Premiê britânica pede unidade em 2017 após divisões expostas por referendo sobre UE

LONDRES (Reuters) - A primeira-ministra do Reino Unido, Theresa May, prometeu em mensagem de Ano Novo neste domingo buscar um acordo de saída da União Europeia (UE) que funcione para todos os britânicos, e não apenas para os que votaram a favor de deixar o bloco no referendo que, segundo ela, expôs as divisões do país.

Em junho passado, os britânicos aprovaram, por 52 por cento contra 48 por cento dos votos, a chamada “Brexit”, a saída da UE, e o tom do debate público sobre como deve se dar essa saída tem sido marcado pela hostilidade.

Theresa May disse em mensagem transmitida pela TV que, apesar das divisões, os britânicos compartilham um desejo de viver em um país mais forte, mais justo e mais seguro.

“Essas ambições nos unem, e assim nós não somos mais os 52 por cento que votaram pela saída e os 48 por cento que votaram para permanecer, mas uma grande união de pessoas e nações com uma história gloriosa e um futuro brilhante”, declarou ela.

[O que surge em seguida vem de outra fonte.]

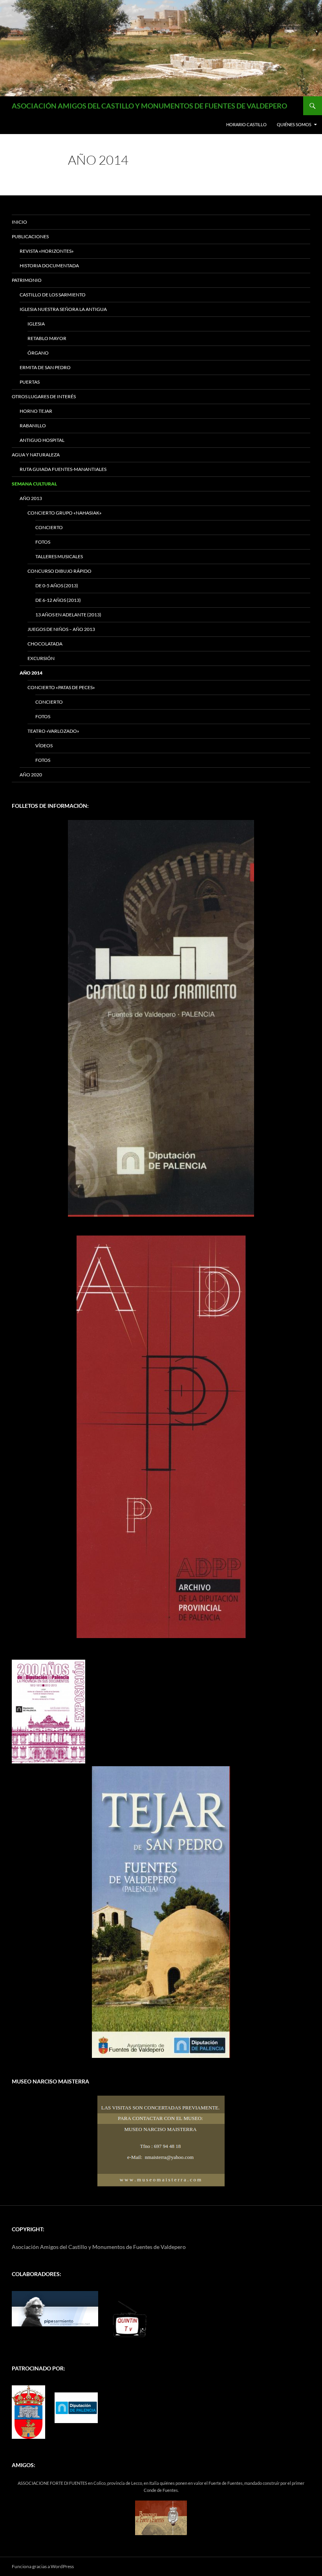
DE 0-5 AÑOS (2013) (56, 585)
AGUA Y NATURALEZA (36, 455)
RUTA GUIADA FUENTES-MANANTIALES (63, 469)
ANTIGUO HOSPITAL (42, 440)
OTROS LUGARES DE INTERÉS (44, 396)
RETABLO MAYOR (46, 338)
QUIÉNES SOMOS (294, 124)
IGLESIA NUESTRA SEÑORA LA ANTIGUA (63, 309)
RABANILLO (33, 425)
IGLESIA (36, 324)
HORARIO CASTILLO (246, 124)
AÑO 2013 (31, 498)
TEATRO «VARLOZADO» (53, 731)
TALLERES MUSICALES (59, 556)
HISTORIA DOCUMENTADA (49, 265)
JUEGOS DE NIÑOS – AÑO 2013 (61, 629)
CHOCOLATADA (44, 644)
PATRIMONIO (27, 280)
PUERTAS (30, 382)
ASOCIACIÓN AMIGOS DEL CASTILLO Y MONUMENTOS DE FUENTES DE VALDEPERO (149, 105)
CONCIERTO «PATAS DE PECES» (61, 687)
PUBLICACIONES (30, 236)
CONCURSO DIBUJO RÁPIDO (59, 571)
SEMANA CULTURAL (34, 484)
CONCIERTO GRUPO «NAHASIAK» (64, 513)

“Então, quando eu me sentar na mesa de negociações na Europa neste ano, vai ser com isso em mente: a consciência de que eu estou lá para conseguir o acordo certo, e não apenas pelos que votaram para sair, mas por cada pessoa deste país.”

Theresa May prometeu acionar o Artigo 50 do Tratado de Lisboa da UE, a medida formal para iniciar as negociações sobre os temos da saída britânica, até o fim de março.

O processo de saída vai levar anos, e a premiê tem dado poucos detalhes sobre o acordo que ela vai buscar com os outros 27 países do bloco.

Ela se tornou primeira-ministra e líder do Partido Conservador em julho depois que o seu antecessor, David Cameron, renunciou com o resultado do referendo. Tanto ele quando Theresa May apoiaram a opção de permanecer na UE.

"UNIÃO PRECIOSA"

Na mensagem de Ano Novo, a premiê também fez referência à “união preciosa” entre as quatro partes do Reino Unido, que vive um momento de tensão desde que Inglaterra e Gales votaram para sair da UE, enquanto Escócia e Irlanda do Norte votaram para permanecer.

A primeira-ministra da Escócia, Nicola Sturgeon, tem afirmado que vai fazer tudo que puder para garantir que o desejo dos escoceses seja respeitado e levantou a possibilidade de um futuro referendo sobre a independência escocesa.

Na sua mensagem de Ano Novo, Sturgeon disse: “Estamos determinados para que o voto de permanecer na UE da Escócia seja respeitado e para que as pessoas na Escócia mantenham o maior número possível dos benefícios de integrar a UE, incluindo liberdade para trabalhar, viajar e estudar em outros países membros”.